Penghasilan berupa Kompensasi Terminasi Dini Hak Eksklusif Telkom yang harus dibayarkan Pemerintah kepada Telkom berlaku sepanjang Pajak Penghasilan Ditanggung Pemerintah dan dialokasikan dalam Anggaran Pendapatan dan Belanja Negara untuk tahun anggaran diakuinya sebagai penghasilan.

Menurut Vice President Public and Marketing Communication PT Telkom Tbk Eddy Kurnia,Telkom dinilai memenuhi persyaratan untuk mendapatkan insentif tersebut. "Dilihat dari saham publik Telkom sekitar 48% dan dimiliki banyak pihak, kalau memang sesuai regulasi, mungkin Telkom akan mendapat insentif tersebut," ungkap dia. Selain itu Badan Pengawas Pasar Modal dan Lembaga Keuangan (Bapepam-LK) merekomendasikan 79 perusahaan terbuka (emiten) memperoleh insentif pemotongan pajak penghasilan (PPh). Insentif berupa pemotongan tarif pajak sebesar 5% dari tarif normal yang berlaku atas PPh wajib pajak badan saatini28%.KetuaBapepam-LK Fuad Rahmany mengatakan, meski keputusan akhir insentif ada di Direktorat Jenderal Pajak, seleksi rekomendasi dilakukan oleh Bapepam-LK. "Sudah ditetapkan 79 perusahaan yang mendapatkannya.Kami akan mengirimkan suratnya ke Ditjen Pajak," kata Fuad di Jakarta baru-baru ini. Menurut Fuad, ke-79 emiten ini telah diverifikasi oleh Badan Administrasi Efek (BAE) yang merupakan biro pelaksana PP No 81/2007 tentang Penurunan Tarif Pajak Penghasilan bagi Wajib Pajak Badan Dalam Negeri yang Berbentuk PerseroanTerbuka.

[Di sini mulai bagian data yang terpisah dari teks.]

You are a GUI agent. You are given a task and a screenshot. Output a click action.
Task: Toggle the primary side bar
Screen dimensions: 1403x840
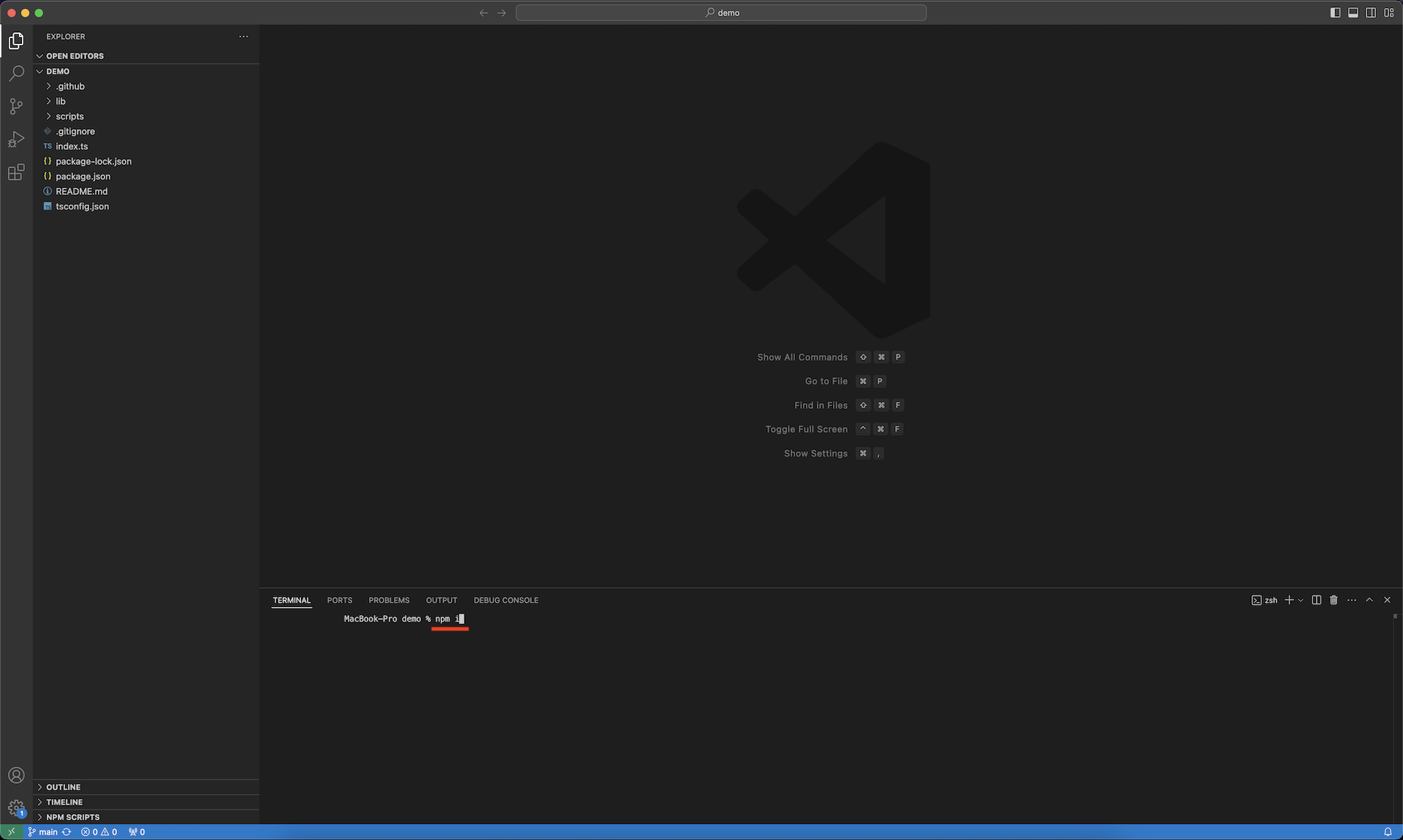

Syarat untuk menerima insentif mi adalah emiten atau perusahaan go public yang jumlah kepemilikan saham publiknya minimal 40% dimiliki minimal 300 pihak, baik lembaga atau individu. (Seputar Indonesia).

Menurut saya pribadi sebaiknya pemerintah tidak memberikan insentif kepada perusahaan perusahaan terebut karena bisa mengurangi penerimaan Negara dari sector pajak, apalagi hingga tanggal 30 Desember 2009 lalu, penerimaan pajak baru mencapi 92% dari target yang dibebankan pemerintah kepada DitJend Pajak. Akan tetapi insentif tersebut juga perlu diberikan karena Potongan pajak dapat mengurangi biaya penawaran saham perdana di masing-masing perseroan sehingga akan semakin banyak emiten di pasar modal.